いまはほとんど姿を消した「活版印刷」ゆかりの地をゆっくり探訪したり、印刷がらみの話題を提供します。

デザインすることとは

2012-12-05 10:21:47 | 活版印刷のふるさと紀行

 12月の初めにしてはひどく寒い日にギンザ・グラフィック・ギャラリー第316回企画展テセウス・チャンのヴェルクNO.20 GINZAにでかけました。

 テセウス・チャンはアートディレクターとしてシンガポールで大活躍の人で2000年にスタートしたマガジン『WERK』(ヴェルク)の独創性あふれるデザインで若者の心をとらえて有名です。今回の企画展ではGGGの会場そのものをメディアとしてとらえ、WERK20号を見せてくれているのです。

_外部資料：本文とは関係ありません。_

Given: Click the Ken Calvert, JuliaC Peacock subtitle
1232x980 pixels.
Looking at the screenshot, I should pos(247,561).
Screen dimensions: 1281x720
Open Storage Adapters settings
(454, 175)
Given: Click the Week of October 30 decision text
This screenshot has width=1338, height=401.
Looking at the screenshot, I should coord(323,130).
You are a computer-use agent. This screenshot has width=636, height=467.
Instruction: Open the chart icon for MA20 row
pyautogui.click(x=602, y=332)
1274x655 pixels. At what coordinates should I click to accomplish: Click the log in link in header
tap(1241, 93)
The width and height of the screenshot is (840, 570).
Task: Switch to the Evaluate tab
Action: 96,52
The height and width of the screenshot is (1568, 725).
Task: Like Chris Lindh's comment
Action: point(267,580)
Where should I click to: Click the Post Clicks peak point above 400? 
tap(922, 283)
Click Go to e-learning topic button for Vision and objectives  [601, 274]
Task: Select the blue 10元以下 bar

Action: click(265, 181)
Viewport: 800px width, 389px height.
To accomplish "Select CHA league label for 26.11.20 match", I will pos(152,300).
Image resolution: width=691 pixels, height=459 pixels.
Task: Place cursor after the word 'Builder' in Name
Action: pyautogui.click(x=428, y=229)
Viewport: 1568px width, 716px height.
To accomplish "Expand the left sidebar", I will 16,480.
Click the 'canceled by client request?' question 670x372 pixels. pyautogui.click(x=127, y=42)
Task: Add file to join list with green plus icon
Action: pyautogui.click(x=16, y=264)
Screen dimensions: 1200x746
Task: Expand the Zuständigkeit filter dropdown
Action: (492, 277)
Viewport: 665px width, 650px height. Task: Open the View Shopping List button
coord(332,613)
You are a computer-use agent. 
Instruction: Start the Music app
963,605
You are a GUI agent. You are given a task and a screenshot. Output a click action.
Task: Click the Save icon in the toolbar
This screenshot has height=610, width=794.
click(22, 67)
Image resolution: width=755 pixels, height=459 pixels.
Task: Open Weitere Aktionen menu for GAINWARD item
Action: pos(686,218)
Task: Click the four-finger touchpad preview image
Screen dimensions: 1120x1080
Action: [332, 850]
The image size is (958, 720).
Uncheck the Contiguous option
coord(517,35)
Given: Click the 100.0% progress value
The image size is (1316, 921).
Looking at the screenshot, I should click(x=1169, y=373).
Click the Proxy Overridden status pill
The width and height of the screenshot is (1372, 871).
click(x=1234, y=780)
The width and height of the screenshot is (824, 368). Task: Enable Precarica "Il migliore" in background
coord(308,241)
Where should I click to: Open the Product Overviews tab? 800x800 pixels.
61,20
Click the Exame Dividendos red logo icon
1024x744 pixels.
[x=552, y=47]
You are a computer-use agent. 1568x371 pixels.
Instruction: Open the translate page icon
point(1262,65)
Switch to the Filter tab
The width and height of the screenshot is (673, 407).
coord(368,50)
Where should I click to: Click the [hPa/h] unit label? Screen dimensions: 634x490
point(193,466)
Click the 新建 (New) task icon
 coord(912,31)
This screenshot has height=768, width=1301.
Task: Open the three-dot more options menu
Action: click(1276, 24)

 会場に足を踏み入れると、正面壁面にカラー・アズレージョと見紛うほど、カラフルなブックデザインが展示されています。マスとして見えるのですがそばに寄ると1点、1点のデザインが微妙に違うのです。彼の制作する『WERK』は1000部程度の限定出版だそうですが、やはり、1部ごとに表情が異なるそうです。しかも、その色遣いの明るさが私にはシンガポールでした。あのシンガポール・エア・ラインのスチュアーデスの制服にはじめて魅せられたときの感動を思い出しました。

 冗談はとにかく、テセウス・チャンのデザイン哲学は五感を総動員して創造して破壊することにあるといいます。田名網敬一さんの紹介によると彼は《雑誌づくりは恐ろしいのと同時に刺激に満ちている》といっているそうですが、まさしく冒険的ですらありました。ともすると、デザインすることは多くの人に共感と好感をもってもらうことを優先してしまいがちですが、刺激的な冒険が若者をひきつけるのでしょうか。そのせいか、会場は若者でいっぱいでした。

 もっとも会場に姿を見せたご当人も小柄で、にこやかで、若々しいイメージを横溢させていました。

 それにひきかえ、来月、GGGでポスター展をされる松永真さんに「地下組織のボスだね。それで自転車に乗ったら」といわれてしまった私。革コートに革ハンティング、それにトルコで求めたグレーと黒と白の中東風のマフラーがアンダーグラウンドを連想させてしまったのでしょうか。